=== WHAT IS BEING ASKED ===
How many lines of the entries hold the string "agent"? Reply with the number alone.

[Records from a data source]
========================
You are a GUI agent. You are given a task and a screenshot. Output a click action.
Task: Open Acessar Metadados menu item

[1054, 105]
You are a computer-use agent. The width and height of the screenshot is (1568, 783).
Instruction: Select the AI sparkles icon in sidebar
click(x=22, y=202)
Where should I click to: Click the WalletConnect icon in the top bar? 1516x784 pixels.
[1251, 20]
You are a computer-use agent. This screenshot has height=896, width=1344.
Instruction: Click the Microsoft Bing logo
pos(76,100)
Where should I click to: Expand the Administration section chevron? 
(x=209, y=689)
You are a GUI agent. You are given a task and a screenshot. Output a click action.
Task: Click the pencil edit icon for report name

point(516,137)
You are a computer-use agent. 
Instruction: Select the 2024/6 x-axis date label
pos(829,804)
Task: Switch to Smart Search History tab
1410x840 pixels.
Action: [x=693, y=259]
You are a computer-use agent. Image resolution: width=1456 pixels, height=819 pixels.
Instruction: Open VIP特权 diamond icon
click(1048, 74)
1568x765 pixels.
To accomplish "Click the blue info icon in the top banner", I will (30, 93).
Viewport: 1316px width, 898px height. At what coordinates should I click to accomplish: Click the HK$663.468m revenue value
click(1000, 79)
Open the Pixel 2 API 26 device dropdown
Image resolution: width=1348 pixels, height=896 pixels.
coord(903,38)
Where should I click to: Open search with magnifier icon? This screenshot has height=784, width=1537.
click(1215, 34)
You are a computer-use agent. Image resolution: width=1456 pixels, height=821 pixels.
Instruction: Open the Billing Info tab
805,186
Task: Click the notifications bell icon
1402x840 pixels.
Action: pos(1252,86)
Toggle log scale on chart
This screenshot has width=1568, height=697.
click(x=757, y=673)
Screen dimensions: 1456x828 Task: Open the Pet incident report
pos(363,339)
========================
=== FINISHED EXERCISE ===
7